[Entries on target coordinates]
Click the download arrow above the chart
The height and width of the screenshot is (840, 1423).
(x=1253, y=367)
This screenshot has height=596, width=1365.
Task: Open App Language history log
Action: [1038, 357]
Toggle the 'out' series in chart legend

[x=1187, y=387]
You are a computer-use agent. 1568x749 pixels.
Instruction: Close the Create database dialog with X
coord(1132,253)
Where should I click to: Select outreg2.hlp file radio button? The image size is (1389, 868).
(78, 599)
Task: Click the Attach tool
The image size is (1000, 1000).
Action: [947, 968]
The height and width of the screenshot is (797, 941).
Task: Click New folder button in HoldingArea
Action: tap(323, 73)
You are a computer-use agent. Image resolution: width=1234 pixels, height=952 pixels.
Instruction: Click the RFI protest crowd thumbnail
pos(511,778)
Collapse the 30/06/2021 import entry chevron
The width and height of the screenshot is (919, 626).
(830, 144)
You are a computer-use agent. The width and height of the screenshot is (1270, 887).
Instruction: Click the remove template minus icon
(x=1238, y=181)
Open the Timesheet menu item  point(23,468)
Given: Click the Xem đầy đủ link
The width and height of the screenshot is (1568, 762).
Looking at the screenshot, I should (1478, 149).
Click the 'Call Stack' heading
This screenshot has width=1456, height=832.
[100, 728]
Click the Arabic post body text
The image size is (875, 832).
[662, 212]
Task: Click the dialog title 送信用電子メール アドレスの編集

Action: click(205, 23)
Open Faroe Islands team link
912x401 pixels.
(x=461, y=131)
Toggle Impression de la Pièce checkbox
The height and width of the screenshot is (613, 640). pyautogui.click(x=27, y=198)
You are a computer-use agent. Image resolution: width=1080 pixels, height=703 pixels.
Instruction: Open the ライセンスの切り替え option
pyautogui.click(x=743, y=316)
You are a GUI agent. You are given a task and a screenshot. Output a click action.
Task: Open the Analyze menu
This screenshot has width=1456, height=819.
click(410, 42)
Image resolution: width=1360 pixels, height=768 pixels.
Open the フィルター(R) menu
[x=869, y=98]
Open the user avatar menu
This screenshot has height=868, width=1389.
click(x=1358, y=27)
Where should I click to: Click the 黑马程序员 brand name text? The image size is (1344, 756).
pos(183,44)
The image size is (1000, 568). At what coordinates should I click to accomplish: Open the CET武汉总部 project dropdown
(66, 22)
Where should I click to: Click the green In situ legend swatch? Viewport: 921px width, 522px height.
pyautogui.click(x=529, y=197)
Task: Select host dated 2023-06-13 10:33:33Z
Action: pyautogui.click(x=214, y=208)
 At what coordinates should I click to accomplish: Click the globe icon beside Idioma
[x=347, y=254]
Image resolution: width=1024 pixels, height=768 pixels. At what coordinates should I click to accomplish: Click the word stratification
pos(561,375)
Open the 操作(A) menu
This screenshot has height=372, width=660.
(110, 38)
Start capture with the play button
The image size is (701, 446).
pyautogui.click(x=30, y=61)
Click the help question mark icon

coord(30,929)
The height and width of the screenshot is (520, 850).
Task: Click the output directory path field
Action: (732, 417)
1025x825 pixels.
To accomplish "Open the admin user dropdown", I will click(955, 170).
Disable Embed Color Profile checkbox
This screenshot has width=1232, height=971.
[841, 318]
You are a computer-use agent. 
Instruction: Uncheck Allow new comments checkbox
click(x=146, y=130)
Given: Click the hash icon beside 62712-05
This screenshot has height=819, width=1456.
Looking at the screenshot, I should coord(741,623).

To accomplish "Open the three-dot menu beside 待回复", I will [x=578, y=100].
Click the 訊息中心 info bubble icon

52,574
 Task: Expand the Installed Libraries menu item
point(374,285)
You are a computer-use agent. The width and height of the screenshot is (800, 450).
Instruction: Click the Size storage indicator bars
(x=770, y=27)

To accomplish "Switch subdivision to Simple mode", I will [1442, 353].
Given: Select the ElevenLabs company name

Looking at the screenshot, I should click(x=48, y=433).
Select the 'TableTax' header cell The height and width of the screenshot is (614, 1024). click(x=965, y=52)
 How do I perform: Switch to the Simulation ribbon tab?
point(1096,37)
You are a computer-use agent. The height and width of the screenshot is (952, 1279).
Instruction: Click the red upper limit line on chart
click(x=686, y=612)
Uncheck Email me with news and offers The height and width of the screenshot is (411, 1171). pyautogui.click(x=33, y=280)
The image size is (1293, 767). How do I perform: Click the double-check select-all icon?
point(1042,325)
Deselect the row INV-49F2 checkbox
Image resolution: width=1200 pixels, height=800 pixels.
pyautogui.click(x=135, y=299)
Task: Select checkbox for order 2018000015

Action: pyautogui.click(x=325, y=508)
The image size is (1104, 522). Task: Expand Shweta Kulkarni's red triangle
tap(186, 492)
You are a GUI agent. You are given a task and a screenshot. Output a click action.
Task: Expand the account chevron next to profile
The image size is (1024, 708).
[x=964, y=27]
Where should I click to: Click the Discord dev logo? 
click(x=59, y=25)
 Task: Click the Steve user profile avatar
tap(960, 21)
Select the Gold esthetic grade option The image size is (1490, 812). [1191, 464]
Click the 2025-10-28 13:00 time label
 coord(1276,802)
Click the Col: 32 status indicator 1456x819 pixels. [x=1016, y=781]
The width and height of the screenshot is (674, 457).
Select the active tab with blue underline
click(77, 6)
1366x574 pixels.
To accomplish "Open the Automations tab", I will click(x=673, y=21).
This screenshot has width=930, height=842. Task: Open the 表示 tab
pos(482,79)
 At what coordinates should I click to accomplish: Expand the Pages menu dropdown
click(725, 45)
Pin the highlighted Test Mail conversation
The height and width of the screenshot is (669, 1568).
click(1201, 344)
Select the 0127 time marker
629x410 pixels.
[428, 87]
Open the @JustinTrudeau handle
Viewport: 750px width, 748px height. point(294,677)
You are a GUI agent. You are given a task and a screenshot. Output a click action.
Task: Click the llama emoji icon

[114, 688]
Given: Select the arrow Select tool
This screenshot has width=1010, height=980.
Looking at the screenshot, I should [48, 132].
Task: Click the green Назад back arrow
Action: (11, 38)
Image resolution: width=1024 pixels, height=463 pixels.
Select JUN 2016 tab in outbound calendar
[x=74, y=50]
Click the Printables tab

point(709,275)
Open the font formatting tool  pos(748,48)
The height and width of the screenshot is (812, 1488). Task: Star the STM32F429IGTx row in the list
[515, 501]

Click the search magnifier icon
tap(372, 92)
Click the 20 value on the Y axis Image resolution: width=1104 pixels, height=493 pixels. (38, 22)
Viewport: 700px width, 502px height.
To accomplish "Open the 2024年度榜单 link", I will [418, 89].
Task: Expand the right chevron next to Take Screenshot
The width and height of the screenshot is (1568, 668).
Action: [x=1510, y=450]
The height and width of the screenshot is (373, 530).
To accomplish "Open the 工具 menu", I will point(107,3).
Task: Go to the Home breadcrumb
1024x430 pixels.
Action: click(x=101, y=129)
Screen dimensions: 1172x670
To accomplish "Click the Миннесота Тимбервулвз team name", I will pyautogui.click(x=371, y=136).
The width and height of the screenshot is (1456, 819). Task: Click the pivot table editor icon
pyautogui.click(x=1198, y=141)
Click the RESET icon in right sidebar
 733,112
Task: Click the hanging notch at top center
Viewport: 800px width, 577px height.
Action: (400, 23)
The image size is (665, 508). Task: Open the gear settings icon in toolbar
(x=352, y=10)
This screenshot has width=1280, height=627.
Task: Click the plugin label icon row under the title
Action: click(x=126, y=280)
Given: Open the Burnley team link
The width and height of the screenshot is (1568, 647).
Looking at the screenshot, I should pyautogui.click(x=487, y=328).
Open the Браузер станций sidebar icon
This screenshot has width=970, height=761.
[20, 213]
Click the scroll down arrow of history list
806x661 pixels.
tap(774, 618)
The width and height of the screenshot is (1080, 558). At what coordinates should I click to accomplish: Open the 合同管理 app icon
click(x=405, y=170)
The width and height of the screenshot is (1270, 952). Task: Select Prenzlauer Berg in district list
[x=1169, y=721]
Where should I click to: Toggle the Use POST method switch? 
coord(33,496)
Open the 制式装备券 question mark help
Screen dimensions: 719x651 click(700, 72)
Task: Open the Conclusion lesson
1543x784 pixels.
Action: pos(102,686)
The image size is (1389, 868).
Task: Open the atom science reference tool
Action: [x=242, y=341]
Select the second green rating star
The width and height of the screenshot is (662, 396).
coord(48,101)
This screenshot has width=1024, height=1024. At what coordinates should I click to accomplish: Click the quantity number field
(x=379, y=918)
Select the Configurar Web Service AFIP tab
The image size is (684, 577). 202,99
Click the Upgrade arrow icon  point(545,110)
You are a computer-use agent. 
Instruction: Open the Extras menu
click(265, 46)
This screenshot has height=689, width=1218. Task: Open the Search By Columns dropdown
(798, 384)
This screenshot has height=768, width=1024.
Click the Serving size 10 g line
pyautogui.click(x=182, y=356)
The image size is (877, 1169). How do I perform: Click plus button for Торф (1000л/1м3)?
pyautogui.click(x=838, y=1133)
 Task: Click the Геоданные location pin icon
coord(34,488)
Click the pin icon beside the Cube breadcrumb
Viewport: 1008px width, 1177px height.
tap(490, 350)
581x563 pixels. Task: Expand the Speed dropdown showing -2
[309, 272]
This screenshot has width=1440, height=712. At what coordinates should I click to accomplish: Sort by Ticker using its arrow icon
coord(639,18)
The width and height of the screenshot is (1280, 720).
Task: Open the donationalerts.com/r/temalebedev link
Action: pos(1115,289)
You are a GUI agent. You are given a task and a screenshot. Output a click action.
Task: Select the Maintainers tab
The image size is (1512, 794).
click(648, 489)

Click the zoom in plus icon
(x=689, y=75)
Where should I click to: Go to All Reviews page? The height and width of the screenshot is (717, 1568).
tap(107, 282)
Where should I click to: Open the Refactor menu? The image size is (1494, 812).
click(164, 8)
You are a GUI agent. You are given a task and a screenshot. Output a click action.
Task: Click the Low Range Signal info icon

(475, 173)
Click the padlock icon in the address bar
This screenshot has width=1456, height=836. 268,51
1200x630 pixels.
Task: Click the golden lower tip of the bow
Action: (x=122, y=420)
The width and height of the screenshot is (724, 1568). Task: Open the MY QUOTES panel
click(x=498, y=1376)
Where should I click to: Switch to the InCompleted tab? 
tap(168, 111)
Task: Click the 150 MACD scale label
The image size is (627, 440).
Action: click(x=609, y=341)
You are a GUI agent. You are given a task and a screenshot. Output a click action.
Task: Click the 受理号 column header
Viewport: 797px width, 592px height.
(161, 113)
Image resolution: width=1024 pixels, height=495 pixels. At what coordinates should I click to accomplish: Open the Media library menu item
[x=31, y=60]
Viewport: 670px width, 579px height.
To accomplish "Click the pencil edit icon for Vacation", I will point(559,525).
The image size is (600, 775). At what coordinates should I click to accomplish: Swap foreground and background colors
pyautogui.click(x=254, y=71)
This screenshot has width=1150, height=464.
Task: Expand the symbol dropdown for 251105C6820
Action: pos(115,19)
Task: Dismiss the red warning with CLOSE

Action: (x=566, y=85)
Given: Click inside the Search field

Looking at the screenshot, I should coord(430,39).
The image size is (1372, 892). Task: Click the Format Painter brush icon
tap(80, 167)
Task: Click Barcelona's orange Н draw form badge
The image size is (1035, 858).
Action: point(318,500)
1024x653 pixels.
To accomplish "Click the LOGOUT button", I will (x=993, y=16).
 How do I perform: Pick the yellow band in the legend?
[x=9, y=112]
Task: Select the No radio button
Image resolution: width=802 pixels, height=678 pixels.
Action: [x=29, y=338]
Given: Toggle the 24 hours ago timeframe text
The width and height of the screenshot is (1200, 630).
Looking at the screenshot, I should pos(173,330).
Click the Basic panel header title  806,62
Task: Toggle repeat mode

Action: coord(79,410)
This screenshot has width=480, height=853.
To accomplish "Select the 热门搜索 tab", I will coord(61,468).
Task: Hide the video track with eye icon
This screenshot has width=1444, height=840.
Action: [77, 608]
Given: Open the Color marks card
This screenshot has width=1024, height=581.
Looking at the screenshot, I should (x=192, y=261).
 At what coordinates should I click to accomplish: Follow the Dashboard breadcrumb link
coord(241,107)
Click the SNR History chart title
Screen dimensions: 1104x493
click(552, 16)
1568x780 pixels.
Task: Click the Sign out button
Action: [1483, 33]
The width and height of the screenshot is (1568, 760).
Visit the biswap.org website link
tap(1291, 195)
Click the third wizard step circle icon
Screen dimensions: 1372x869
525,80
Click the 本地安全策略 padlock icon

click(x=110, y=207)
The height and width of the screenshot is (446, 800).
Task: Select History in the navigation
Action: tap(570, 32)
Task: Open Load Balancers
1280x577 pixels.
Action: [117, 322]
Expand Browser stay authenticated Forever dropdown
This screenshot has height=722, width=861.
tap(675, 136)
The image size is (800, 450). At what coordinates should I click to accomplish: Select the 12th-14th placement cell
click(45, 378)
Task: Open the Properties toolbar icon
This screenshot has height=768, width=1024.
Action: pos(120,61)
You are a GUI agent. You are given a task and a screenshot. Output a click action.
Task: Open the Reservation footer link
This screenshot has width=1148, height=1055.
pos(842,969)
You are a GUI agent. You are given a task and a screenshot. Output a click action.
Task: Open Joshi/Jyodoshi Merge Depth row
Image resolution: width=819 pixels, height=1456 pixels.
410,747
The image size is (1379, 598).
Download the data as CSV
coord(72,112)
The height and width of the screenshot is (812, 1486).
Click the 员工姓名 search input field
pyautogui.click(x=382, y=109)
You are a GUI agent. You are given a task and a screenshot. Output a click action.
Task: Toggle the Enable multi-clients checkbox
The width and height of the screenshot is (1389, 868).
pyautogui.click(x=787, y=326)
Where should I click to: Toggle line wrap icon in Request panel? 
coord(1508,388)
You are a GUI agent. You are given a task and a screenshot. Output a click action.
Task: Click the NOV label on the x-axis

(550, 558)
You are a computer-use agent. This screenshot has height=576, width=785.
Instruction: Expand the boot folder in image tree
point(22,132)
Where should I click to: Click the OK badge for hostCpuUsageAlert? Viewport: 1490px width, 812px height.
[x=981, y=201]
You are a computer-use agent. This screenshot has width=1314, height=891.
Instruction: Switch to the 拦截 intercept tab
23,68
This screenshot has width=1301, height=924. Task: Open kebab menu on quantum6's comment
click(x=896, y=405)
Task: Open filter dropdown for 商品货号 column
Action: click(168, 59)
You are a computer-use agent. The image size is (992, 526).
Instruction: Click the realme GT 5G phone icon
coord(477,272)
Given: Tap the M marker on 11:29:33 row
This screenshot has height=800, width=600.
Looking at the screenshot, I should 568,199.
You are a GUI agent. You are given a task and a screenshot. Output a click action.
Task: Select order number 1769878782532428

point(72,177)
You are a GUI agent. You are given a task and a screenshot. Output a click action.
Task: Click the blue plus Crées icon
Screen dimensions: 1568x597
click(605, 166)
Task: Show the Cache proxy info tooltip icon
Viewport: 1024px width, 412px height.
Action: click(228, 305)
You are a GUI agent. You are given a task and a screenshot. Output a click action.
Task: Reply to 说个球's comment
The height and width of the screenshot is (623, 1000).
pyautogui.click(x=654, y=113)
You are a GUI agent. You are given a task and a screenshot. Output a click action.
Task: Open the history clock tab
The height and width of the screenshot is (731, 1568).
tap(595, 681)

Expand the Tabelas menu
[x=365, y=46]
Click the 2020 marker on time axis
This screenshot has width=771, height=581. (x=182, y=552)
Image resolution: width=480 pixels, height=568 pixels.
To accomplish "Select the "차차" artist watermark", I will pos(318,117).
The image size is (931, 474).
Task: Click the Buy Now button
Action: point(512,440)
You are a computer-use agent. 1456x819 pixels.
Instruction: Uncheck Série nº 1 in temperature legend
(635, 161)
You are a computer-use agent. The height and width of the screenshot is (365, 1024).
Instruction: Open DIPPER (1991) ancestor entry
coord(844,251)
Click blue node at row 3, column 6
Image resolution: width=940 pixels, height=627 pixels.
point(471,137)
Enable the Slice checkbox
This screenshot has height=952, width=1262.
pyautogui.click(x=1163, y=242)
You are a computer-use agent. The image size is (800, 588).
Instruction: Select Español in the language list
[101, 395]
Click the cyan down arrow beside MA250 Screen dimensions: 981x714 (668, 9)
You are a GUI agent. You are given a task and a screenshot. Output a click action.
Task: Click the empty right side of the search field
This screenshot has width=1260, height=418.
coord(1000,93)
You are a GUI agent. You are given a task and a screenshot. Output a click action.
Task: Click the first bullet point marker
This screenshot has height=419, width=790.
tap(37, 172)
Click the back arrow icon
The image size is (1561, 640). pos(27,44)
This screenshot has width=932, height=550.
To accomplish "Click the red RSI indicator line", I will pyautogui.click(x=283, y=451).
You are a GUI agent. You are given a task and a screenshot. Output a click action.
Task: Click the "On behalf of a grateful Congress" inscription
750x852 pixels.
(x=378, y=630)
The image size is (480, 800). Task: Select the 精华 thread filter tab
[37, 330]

**SET TASK:** Collect every line of the items above that contains the string "list".

**ANSWER TO THE TASK:**
The height and width of the screenshot is (812, 1488). Task: Star the STM32F429IGTx row in the list
Click the scroll down arrow of history list
The width and height of the screenshot is (1270, 952). Task: Select Prenzlauer Berg in district list
Instruction: Select Español in the language list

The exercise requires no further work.